Fraud Policy

FRAUD POLICY

This document outlines the Fraud policy and Procedure related to Virtual Route Distribution USA accounts. “We”, “our”, and “us” refer to Virtual Route Distribution USA. “You”, “your”, and “customers” refer to the account holder.

Purpose of this Document

This policy details how the Virtual Route Distribution USA will approach identifying the fraud risks that it faces, when delivering its payment service, and implementing the necessary controls to mitigate them.

Review of Policy

This policy will be reviewed regularly, at least once a year, and amended as considered necessary by the Virtual Route Distribution USA’s Management Body in the event of changing circumstances or regulations.

Risk Assessment

All Fraud risks will be identified using a fraud risk assessment, which has been appended to this document.

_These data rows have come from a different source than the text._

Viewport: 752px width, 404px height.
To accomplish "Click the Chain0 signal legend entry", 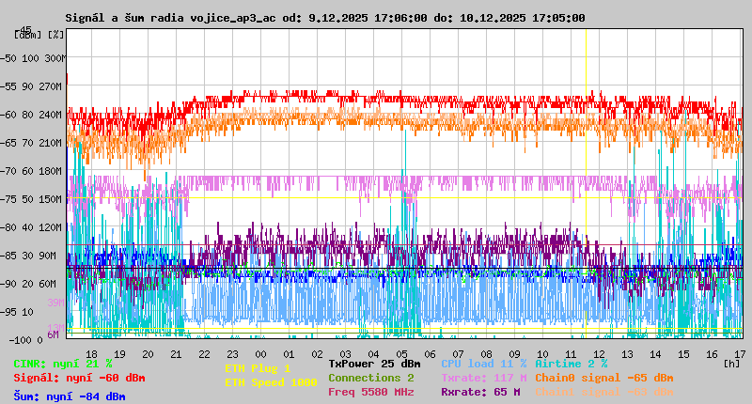I will [603, 378].
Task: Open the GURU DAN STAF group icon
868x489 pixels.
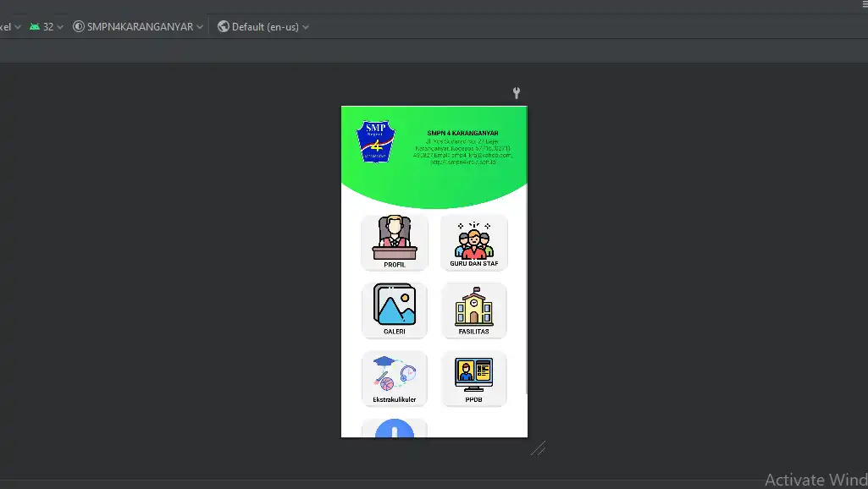Action: (x=473, y=239)
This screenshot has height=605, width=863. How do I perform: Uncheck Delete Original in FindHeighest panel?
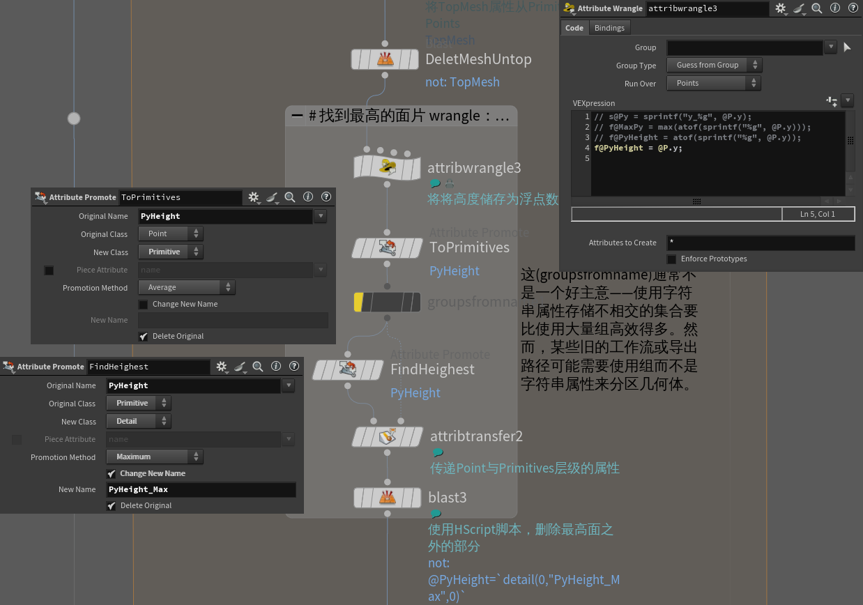point(112,506)
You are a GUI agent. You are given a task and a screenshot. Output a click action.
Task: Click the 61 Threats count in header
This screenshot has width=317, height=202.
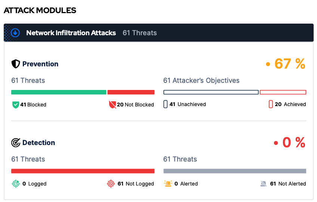(x=140, y=33)
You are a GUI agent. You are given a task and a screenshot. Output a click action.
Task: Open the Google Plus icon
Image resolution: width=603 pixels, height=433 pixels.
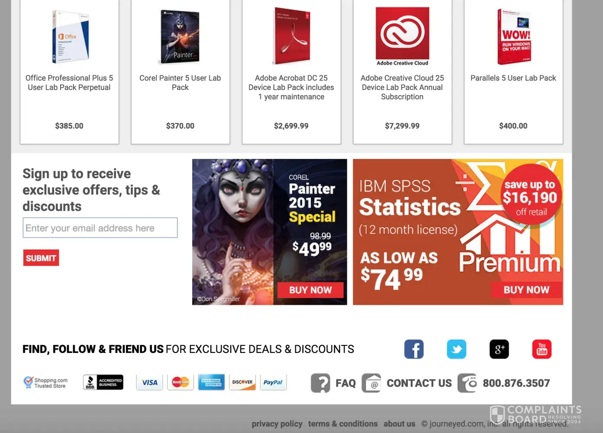499,349
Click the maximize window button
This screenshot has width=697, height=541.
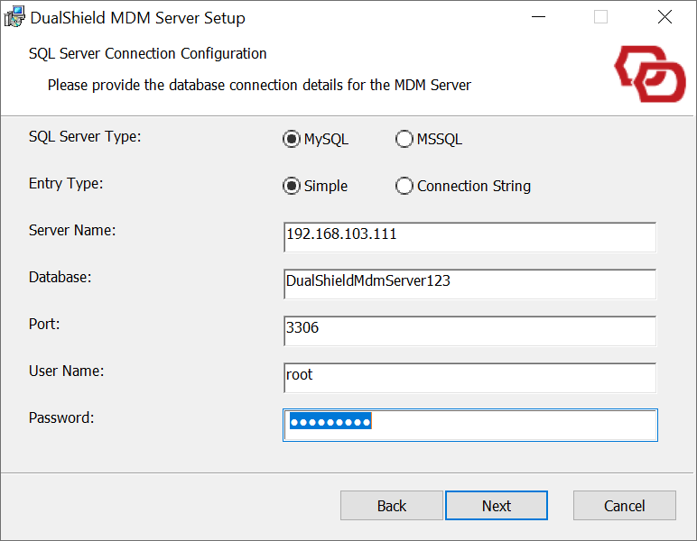click(600, 17)
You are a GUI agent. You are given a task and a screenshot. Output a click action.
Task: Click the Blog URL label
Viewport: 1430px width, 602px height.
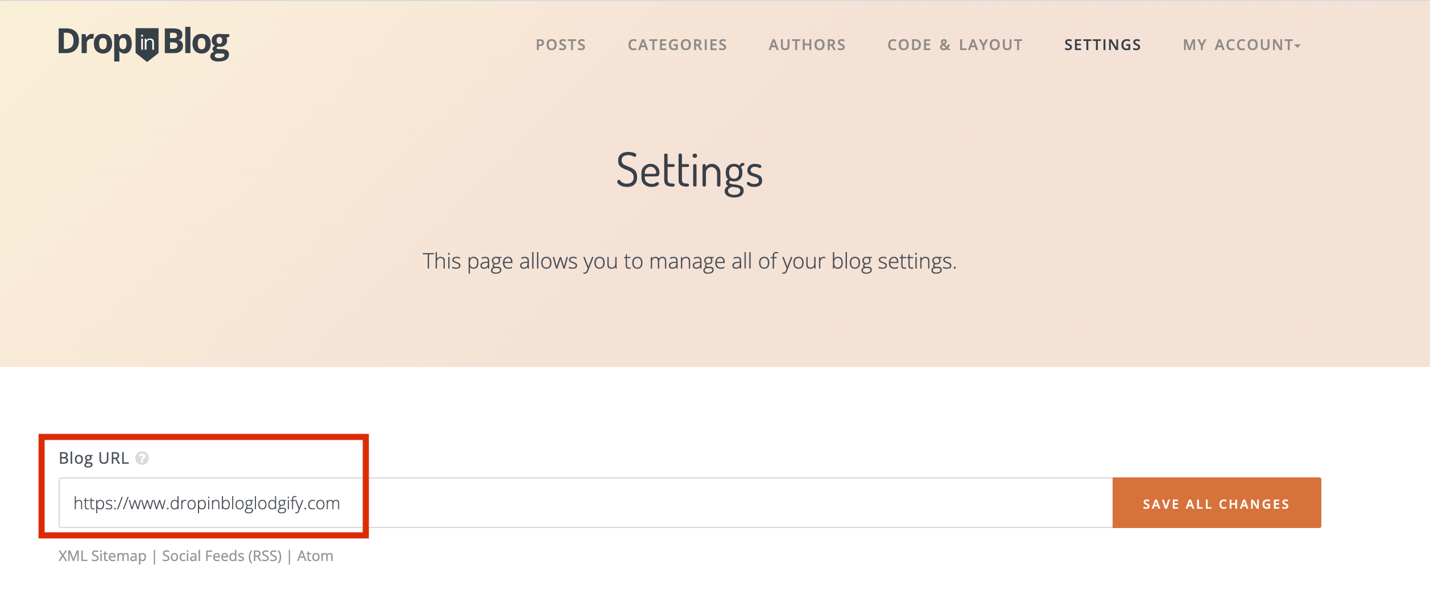click(94, 457)

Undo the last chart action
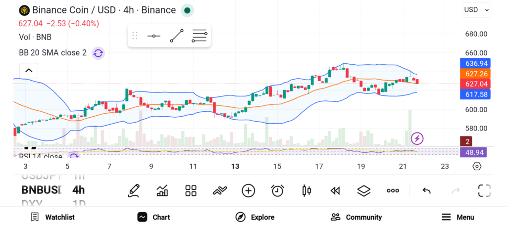426,190
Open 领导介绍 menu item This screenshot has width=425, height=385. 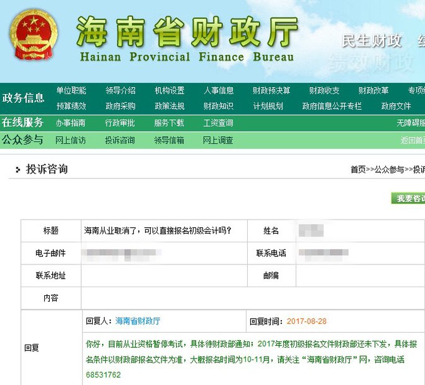(x=120, y=91)
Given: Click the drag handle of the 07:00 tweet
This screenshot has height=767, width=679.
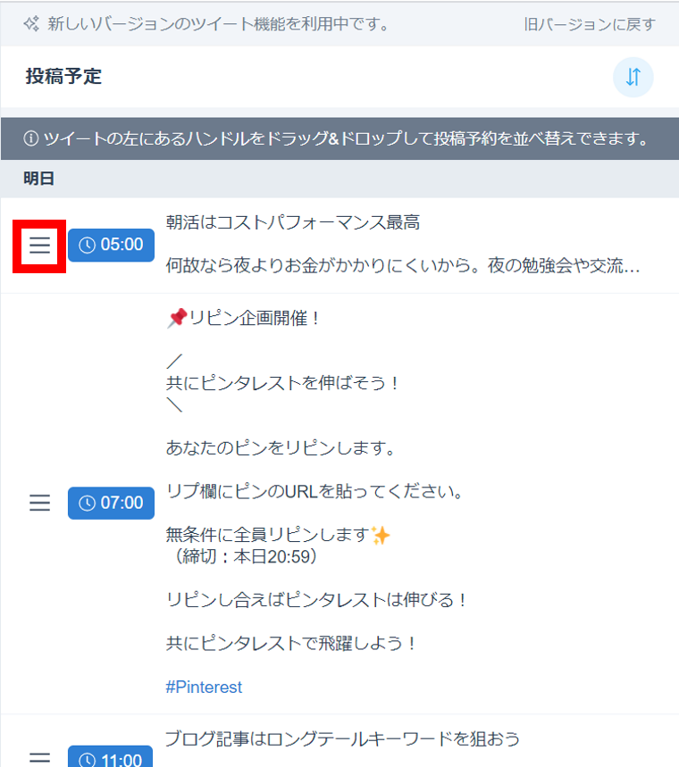Looking at the screenshot, I should coord(39,503).
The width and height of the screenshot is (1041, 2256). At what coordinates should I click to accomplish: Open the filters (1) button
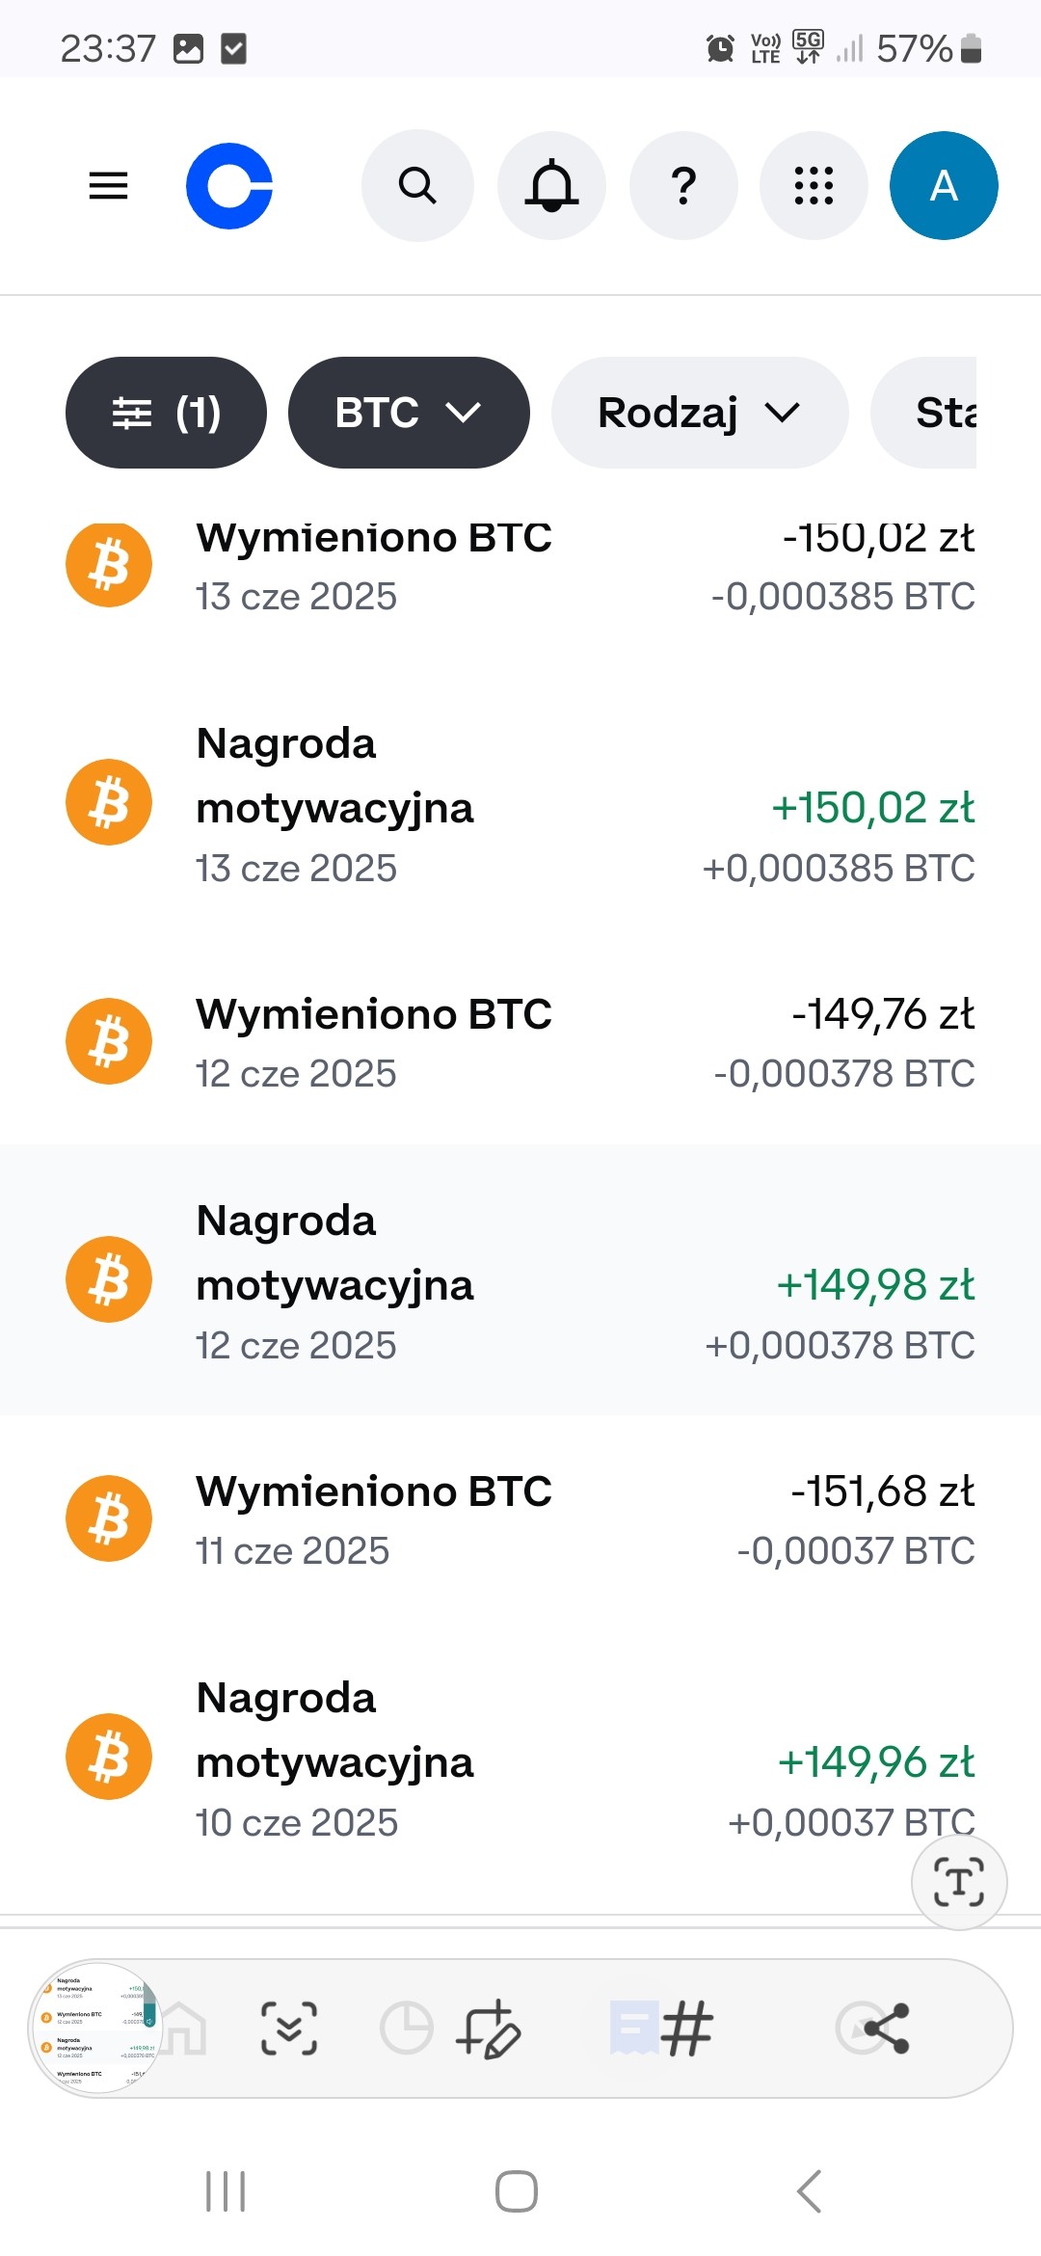166,413
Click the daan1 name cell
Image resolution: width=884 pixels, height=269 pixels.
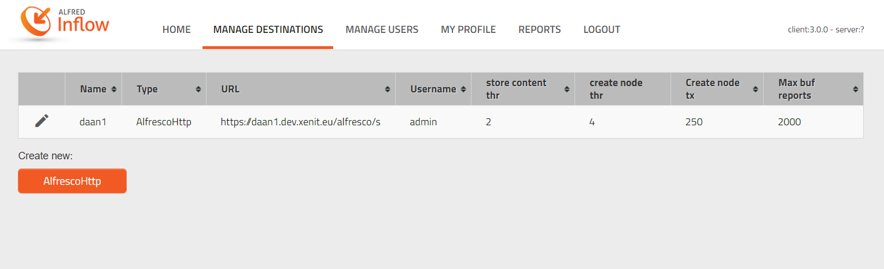tap(93, 122)
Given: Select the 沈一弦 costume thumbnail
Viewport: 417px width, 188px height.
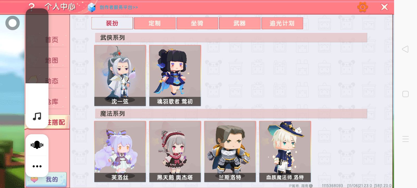Looking at the screenshot, I should pyautogui.click(x=120, y=75).
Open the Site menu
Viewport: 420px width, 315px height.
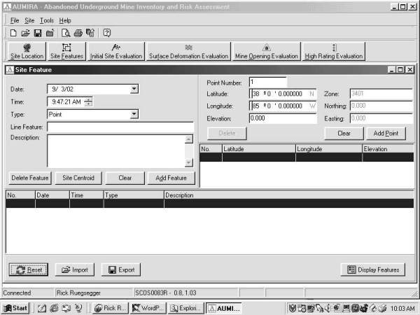click(29, 20)
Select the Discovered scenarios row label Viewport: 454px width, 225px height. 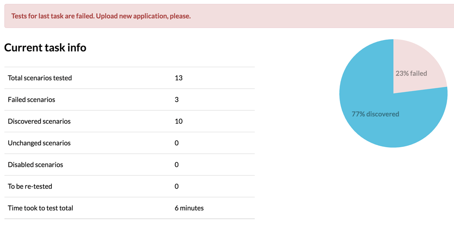[39, 121]
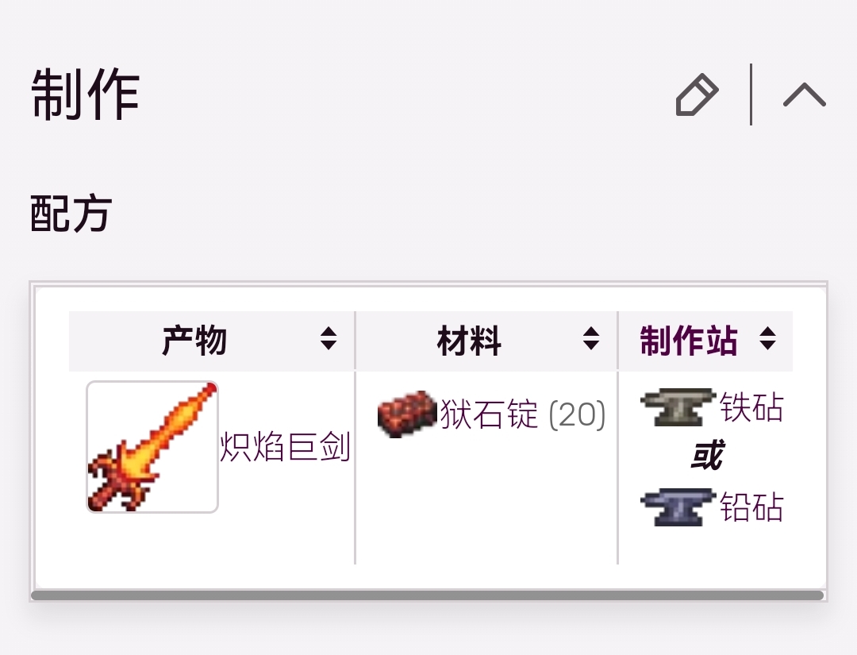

The risk assessment will provide details of the following:
Details of Internal and External Fraud risks Virtual Route Distribution USA faces.
The controls in place to mitigate those risks.
The policies that have been developed to implement the controls.
Details of how the policies are monitored.

Fraud Risks

Virtual Route Distribution USA has identified the following risks relating to fraud:

Internal Fraud
Employees acting in a fraudulent manner, resulting in either:
• Financial loss, from either the company or a customer
• Identity fraud, resulting in a customer’s data being compromised

External Fraud
External threats have been identified in the following areas:
• Clients acting fraudulently
• Fraudsters posing as potential clients
• Email fraud; emails from 3rd parties purporting to be clients/staff
• Cheque fraud

Controls to mitigate the risks

Virtual Route Distribution USA has implemented the following controls, which will mitigate the risks identified above:

Controls for Internal Fraud
Virtual Route Distribution USA has implemented the following controls:
• Identity checks as part of the employment process, which will include a DBS check
• Data visibility restriction by department, which is governed by an Access Rights Policy
• Access to internal systems and trading platforms governed by an Access Rights Policy
• VRD USA also uses proactive anti-cyber fraud mailers to our client base to promote awareness and vigilance

Specific Policies to implement the controls
The following policies have been implemented by the Virtual Route Distribution USA, which will enable these controls to be implemented:
• Access Right Policy

Controls for External Fraud
Virtual Route Distribution USA has implemented the following controls in relation to the external fraud risks
• KYC checks during onboarding
• As part of this policy, Virtual Route Distribution USA has made the decision not to accept cheques or Cash deposit
• Staff training to be aware of fraud trends
• Operational process to confirm all new beneficiary details with clients to avoid client email fraud/interception – see appendix 2

Specific Policies to implement the controls
The following additional policies and checks have been implemented by the Virtual Route Distribution USA, which will enable these controls to be implemented:
• AML Policies and Procedures
• Daily checks to prevent cheques from being paid into our client accounts

Issue Monitoring and Resolution

The controls outlined in this policy have been designed to prevent a fraud related issue from occurring. Where an issue does occur, details of how it will be monitored and resolved are outlined in the Operational and Security Incident Reporting Process.

Compliance Monitoring

This policy will be monitored through the compliance monitoring plan.

Breaches of Fraud Policy

Any breaches of the Fraud policy will be recorded on Virtual Route Distribution USA’s breach log in conjunction with its Regulatory Breach policy.